The Importance of Enzyme Replacement Therapy After Kidney Transplantation in Fabry Disease

Session Information

Category: Transplantation

  • 2102 Transplantation: Clinical


  • Alotaibi, Manal, Johns Hopkins University, Baltimore, Maryland, United States
  • Atta, Mohamed G., Johns Hopkins University, Baltimore, Maryland, United States
  • Brennan, Daniel C., Johns Hopkins University, Baltimore, Maryland, United States
  • Kant, Sam, Johns Hopkins University, Baltimore, Maryland, United States

Fabry disease(FD) is an X-linked disease caused by an enzyme alpha-galactosidase defect due to GLA gene mutations. It can lead to multi-organ involvement including kidneys, heart and nervous system. We present a case of Fabry disease in a patient who received a kidney transplant was initially unable to afford and continue enzyme replacement therapy(ERT) and developed extra-renal complications of FD

Case Description

A 51-year-old woman with a history of Fabry disease was referred to us with progressive kidney disease. The patient was diagnosed with Fabry disease at the age of 32 and subsequently received ERT. However, her therapy ceased due to medical insurance issues. She had progressive kidney disease and development of dilated cardiomyopathy. Genetic testing revealed a novel heterozygous mutation variant c.820G>C (p.Gly274Arg) in the GLA gene that was deemed of unknown significance. A native kidney biopsy revealed glomerular inclusions with diffuse renal parenchymal scarring, Figure 1. The patient was eventually prescribed agalsidase beta due to non-amenability to chaperone therapy with migalastat. However, she progressed to ESRD and subsequently received a kidney transplant with excellent function. She was prescribed agalisidase maintenance therapy. She was admitted 3 months posttransplant with chest pain and found to have increased septal hypertrophy and progression of aortic stenosis. The patient reported that she had been off agalsidase for over 9 months due to a recurrence of medical insurance issues.

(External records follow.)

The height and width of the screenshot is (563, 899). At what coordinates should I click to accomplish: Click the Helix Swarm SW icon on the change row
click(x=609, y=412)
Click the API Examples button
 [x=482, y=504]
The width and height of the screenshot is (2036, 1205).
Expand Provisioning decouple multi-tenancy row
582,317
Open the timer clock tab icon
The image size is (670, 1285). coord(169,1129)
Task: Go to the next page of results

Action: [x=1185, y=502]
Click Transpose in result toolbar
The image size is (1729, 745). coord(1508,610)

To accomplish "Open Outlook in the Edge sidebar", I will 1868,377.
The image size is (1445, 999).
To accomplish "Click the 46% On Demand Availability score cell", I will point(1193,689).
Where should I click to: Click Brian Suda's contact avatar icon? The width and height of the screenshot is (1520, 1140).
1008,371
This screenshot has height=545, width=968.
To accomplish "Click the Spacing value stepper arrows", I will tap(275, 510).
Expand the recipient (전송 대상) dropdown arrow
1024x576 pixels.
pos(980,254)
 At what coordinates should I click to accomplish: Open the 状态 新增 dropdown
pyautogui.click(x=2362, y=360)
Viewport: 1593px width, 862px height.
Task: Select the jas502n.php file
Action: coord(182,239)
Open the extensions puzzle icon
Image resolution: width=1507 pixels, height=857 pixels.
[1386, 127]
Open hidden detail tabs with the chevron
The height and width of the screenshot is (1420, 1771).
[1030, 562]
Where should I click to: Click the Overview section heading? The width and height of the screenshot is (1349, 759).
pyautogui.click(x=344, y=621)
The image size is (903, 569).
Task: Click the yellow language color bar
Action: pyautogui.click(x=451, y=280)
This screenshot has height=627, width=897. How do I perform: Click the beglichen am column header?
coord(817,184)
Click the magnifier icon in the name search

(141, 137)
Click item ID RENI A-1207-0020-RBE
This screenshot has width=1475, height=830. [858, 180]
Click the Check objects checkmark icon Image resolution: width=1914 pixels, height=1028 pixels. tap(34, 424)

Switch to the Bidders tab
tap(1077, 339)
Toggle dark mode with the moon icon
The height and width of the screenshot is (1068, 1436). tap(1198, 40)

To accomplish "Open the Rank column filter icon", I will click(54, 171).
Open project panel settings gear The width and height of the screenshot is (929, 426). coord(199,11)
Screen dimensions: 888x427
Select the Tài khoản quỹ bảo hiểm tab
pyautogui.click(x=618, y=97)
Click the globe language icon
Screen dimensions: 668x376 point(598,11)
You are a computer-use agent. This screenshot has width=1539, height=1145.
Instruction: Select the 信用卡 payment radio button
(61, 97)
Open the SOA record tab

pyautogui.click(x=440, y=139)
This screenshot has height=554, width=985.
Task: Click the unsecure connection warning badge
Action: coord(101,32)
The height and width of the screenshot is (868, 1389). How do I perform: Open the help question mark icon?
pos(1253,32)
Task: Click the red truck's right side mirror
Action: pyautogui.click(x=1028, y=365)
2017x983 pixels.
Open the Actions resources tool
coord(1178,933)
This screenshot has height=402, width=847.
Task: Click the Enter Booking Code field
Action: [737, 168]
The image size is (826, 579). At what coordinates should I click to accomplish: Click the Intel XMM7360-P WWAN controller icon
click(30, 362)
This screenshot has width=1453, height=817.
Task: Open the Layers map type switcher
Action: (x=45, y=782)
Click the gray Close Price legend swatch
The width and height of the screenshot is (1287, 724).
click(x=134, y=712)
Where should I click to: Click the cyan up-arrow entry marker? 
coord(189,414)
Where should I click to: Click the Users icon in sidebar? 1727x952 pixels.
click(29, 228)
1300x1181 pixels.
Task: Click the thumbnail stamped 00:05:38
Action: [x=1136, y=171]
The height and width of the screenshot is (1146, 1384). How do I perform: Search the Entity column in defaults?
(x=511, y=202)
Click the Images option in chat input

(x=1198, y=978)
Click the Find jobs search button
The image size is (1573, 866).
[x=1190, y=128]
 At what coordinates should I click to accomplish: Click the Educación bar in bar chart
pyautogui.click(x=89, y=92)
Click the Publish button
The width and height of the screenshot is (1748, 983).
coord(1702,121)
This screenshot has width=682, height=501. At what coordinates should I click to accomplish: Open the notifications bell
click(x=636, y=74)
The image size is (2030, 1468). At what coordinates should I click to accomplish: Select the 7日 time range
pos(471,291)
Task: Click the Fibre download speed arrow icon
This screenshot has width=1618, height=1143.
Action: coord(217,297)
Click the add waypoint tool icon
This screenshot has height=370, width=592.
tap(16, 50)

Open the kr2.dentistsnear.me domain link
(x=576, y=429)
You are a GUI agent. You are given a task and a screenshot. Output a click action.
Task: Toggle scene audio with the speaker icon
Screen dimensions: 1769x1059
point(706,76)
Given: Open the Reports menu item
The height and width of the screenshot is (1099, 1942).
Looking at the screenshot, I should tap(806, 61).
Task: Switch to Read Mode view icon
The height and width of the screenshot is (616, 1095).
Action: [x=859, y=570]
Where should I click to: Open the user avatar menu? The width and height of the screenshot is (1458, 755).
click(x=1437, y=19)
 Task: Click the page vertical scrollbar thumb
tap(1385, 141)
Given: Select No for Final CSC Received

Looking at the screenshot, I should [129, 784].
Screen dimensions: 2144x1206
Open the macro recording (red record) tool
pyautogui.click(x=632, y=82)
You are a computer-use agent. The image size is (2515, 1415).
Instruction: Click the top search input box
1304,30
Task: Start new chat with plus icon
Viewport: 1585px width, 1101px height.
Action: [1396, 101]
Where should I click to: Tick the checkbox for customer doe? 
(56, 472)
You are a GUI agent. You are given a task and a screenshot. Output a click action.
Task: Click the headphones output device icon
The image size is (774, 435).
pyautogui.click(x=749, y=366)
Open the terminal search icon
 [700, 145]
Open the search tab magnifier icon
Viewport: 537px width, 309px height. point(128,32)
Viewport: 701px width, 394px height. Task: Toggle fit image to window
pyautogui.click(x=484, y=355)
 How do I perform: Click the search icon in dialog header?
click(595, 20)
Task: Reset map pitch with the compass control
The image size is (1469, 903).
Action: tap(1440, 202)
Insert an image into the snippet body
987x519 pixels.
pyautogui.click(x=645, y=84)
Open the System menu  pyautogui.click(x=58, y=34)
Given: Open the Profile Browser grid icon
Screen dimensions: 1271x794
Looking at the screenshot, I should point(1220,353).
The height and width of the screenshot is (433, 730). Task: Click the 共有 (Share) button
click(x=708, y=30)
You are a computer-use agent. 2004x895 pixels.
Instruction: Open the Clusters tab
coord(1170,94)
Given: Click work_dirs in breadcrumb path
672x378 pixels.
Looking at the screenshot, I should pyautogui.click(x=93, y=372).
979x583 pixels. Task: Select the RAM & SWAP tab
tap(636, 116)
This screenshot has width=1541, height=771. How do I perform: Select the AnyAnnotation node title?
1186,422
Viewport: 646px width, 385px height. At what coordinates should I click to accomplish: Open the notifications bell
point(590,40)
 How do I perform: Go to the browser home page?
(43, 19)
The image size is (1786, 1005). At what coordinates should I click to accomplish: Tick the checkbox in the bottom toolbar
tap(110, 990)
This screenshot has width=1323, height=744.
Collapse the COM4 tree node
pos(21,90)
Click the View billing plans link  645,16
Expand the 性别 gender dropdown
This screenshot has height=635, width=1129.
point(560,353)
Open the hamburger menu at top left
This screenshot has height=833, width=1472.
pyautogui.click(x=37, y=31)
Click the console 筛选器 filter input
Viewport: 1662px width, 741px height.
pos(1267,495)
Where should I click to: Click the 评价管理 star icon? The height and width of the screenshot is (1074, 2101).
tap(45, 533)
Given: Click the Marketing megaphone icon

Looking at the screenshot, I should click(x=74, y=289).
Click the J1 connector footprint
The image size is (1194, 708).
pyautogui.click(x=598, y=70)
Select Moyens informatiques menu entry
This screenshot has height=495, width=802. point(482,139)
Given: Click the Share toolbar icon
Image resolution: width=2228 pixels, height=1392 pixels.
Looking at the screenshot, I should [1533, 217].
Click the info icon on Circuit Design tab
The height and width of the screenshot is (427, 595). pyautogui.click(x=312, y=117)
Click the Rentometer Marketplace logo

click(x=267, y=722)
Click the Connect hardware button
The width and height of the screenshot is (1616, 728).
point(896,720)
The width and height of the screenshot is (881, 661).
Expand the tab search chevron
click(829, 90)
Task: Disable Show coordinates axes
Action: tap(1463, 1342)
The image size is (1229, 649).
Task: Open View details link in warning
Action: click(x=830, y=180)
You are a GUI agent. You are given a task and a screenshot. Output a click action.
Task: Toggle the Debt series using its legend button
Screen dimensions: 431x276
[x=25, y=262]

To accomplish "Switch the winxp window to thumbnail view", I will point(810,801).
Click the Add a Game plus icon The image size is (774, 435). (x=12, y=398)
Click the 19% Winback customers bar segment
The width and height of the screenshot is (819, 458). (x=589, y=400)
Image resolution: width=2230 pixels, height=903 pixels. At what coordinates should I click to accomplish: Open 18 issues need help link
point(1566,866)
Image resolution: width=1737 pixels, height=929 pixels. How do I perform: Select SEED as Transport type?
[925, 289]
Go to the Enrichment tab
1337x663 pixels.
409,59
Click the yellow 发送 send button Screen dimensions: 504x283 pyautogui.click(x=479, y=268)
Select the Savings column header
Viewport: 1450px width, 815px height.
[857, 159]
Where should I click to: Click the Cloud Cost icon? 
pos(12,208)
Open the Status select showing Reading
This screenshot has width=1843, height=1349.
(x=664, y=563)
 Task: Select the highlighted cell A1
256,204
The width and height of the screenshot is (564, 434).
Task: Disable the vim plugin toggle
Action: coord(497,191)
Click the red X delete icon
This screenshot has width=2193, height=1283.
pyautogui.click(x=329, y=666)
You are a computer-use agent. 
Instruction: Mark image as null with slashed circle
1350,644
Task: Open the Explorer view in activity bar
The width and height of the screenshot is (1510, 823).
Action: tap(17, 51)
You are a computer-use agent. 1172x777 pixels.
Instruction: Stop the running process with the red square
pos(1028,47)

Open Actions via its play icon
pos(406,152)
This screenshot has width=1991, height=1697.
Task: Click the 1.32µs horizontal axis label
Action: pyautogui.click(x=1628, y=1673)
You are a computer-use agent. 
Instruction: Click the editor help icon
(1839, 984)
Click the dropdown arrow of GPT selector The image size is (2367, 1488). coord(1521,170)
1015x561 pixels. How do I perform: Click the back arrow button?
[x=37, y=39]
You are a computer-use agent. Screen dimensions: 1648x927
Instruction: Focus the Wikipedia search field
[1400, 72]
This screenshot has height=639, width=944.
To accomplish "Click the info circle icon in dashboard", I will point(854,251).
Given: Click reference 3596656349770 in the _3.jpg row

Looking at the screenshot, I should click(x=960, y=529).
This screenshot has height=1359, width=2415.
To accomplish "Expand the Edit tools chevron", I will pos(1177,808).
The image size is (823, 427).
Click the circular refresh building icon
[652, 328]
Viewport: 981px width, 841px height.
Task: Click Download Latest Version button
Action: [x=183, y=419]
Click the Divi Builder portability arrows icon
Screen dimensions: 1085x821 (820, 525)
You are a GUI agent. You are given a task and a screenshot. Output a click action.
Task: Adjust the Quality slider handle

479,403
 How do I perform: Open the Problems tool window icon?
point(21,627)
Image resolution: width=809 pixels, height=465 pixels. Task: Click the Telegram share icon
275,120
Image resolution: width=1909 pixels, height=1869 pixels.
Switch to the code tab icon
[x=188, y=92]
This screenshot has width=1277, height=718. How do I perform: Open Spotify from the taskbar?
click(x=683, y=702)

ERT and migalastat are currently the only approved specific therapies for Fabry disease. In patients with ESRD due to Fabry nephropathy, kidney transplantation is recommended. ERT is safe after kidney transplantation and recommended to be continued posttransplant for extrarenal manifestations, with observational studies demonstrating a slower increase in left ventricular mass index in transplanted patients who continued ERT.